◆ **Instructions for the task**:
The required output is the run of lines from the one holding "How do I perform: Export" through the final line of the listing, restated word for word, with no pictures.

◆ **Available data**:
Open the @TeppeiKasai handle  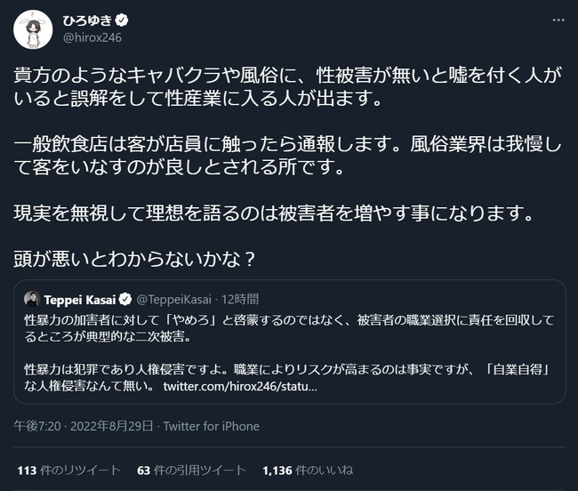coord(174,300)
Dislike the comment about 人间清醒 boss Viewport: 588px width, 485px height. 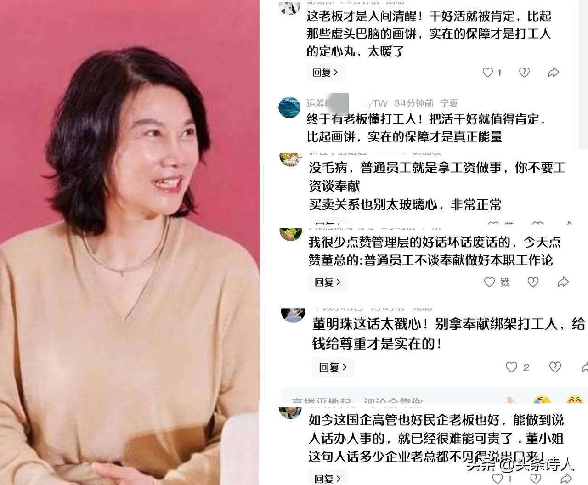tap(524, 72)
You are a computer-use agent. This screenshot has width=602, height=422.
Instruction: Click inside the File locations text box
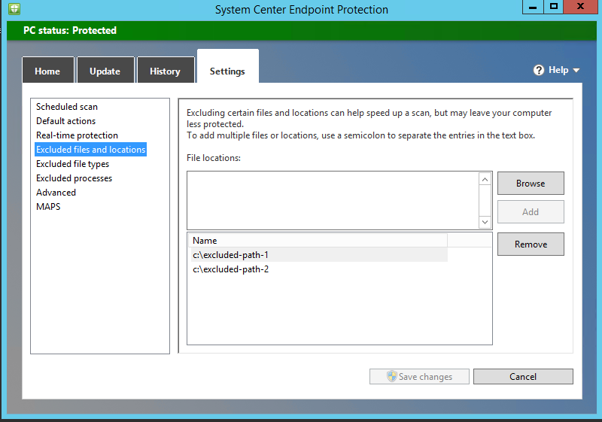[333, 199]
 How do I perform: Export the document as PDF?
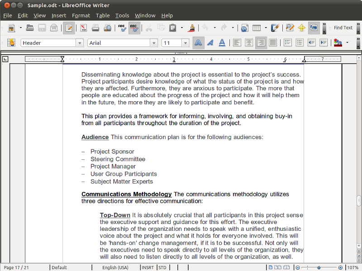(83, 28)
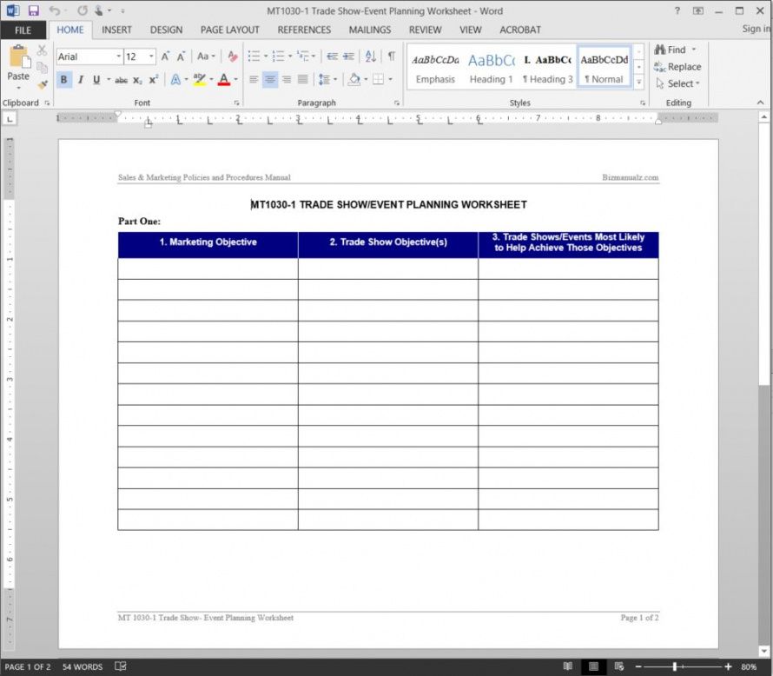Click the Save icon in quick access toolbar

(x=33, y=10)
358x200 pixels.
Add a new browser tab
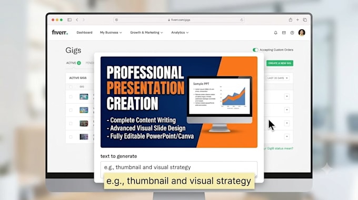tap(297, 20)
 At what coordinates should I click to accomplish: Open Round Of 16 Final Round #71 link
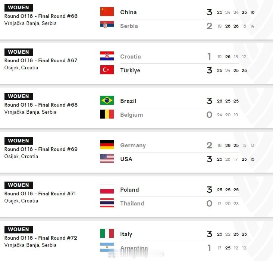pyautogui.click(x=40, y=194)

◆ **Exercise response**:
 How do I perform: Export the document as PDF?
(83, 28)
Click the Save icon in quick access toolbar

(x=33, y=10)
358x200 pixels.
Add a new browser tab
tap(297, 20)
 At what coordinates should I click to accomplish: Open Round Of 16 Final Round #71 link
pyautogui.click(x=40, y=194)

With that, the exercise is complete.